The US features of UC include bowel wall thickening, alterations of the bowel wall echopattern, hyperaemia and loss of haustra coli. Occasionally mesenteric hypertrophy and mesenteric lymph nodes, or complications such as stenosis or toxic megacolon, can be found.

Ultrasonographic features of bowel wall, and particularly bowel wall thickening, largely depend on the activity of the disease. In active UC patients, US frequently reveals thickened bowel walls, usually >4 mm, frequently ranging from 5 to 7 mm, rarely >10 mm (Worlicek et al. 1987; Valette et al. 2001; Fig. 3).

However the abnormal thickening of bowel walls at US (bowel wall thickness >4 mm) is not specific, since several intestinal disorders, including UC, are characterised by US thickening of bowel walls. The degree of thickness in UC depends on disease activity, being greater in active disease and normal in the quiescent phases (Fig. 4).

Sonographic diagnosis of UC relies on different features of the bowel wall.
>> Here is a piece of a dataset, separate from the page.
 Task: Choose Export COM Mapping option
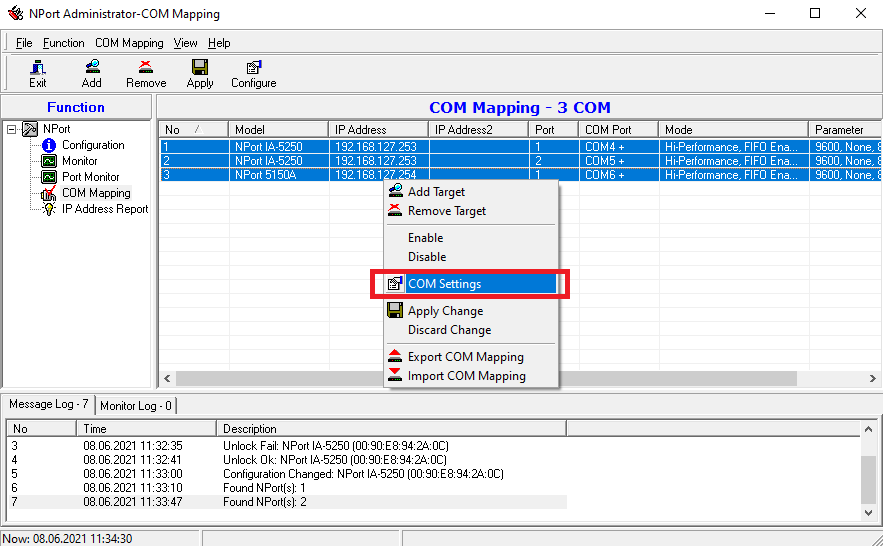tap(465, 357)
In UC, the thickness of the bowel wall is usually homogeneous and continuous, predominates in the left colon and is, therefore, usually found in the left iliaca fossa and in the hypogastric region and extends throughout the entire colon in pancolitis (Fig. 5). Loss of haustration is a frequent finding in active and extensive disease. The thickness of the bowel wall is circumferential and symmetrical.

Since inflammation involves the mucosa and the superficial submucosa, the stratified echopattern of the bowel wall is usually preserved (Fig. 5). However, in cases of acute inflammation, the thickening involves the submucosa which may appear slightly hypoechoic and dishomogeneous, sometimes giving the bowel wall the US appearance of pathological wall thickening with loss of stratification, with increased bowel wall vascularity (Fig. 6).
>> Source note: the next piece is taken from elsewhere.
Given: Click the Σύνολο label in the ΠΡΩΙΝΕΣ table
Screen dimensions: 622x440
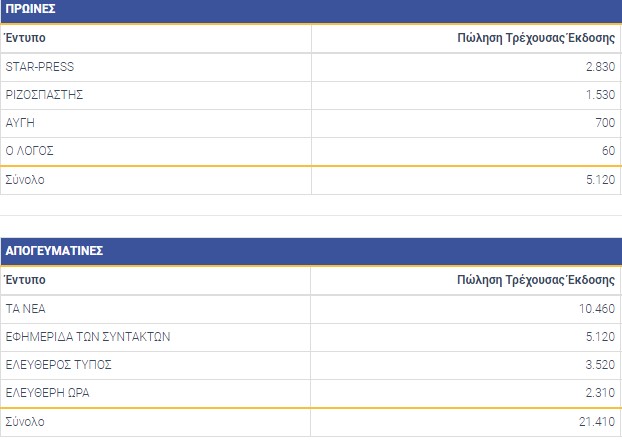Looking at the screenshot, I should click(x=25, y=180).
The muscularis propria, which is imaged at US as an external hypoechoic line is preserved, therefore external profiles of the bowel walls in UC are usually linear and regular (Fig. 5).

Unlike CD, ulcerations are superficial and, therefore, not usually revealed by US. No deep or penetrating ulcers are present, except in severe UC in which a pre-perforative laceration of the submucosa is found. Therefore, in mild to moderate active UC, the inner layers of the colonic wall are usually regular. On the contrary, in severe active disease, the inner layer may be regular or even irregular with fine multiple hyperechoic spots, representing deep penetrating ulcers, but within a severely thickened and hypoechoic bowel wall (Fig. 7).
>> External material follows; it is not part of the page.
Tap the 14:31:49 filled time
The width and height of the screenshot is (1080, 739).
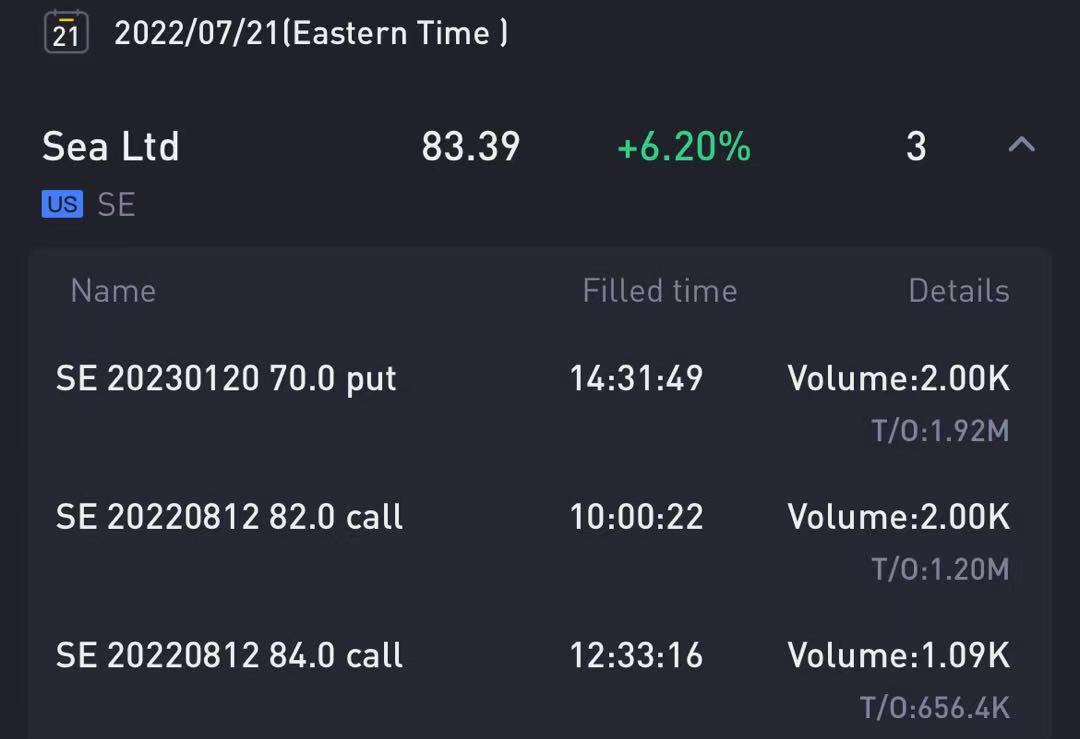pyautogui.click(x=636, y=379)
Since the colon returns, at endoscopy, to a normal appearance after resolution of inflammation, US also reveals a normal colonic wall. Indeed, after several recurrences, in quiescent disease, as well as in some cases with mild inflammation, the colonic wall shows normal or only slight thickening with a predominant echogenic submucosa contrasting with the hypoechoic inner mucosa and outer muscularis (Fig. 8).

Particular US findings may be observed in UC patients with extensive pseudopolyposis. Pseudopolyps may be observed as small echogenic nodules visible at the surface of the mucosa or echogenic indentations into the fluid-filled intestinal lumen. However, while isolated inflammatory polyps can be detected (Fig. 9), better imaged by hydrocolonic sonography, extensive pseudopolyposis appears as an increased and inhomogeneous thickness of the bowel wall (up to 15 mm) without the typical wall stratification (at least in inactive UC), markedly irregular internal margins and/or as a dilated incompressible bowel with echogenic inhomogeneous content (Fig. 10). To obtain confirmation of the pseudopolypoid nature of the intestinal content, colour-power Doppler can be used to assess the blood flow within the echogenic material.

The US diagnosis of UC relies upon the above-mentioned findings, mainly upon visualisation of bowel wall thickening greater than 4 mm.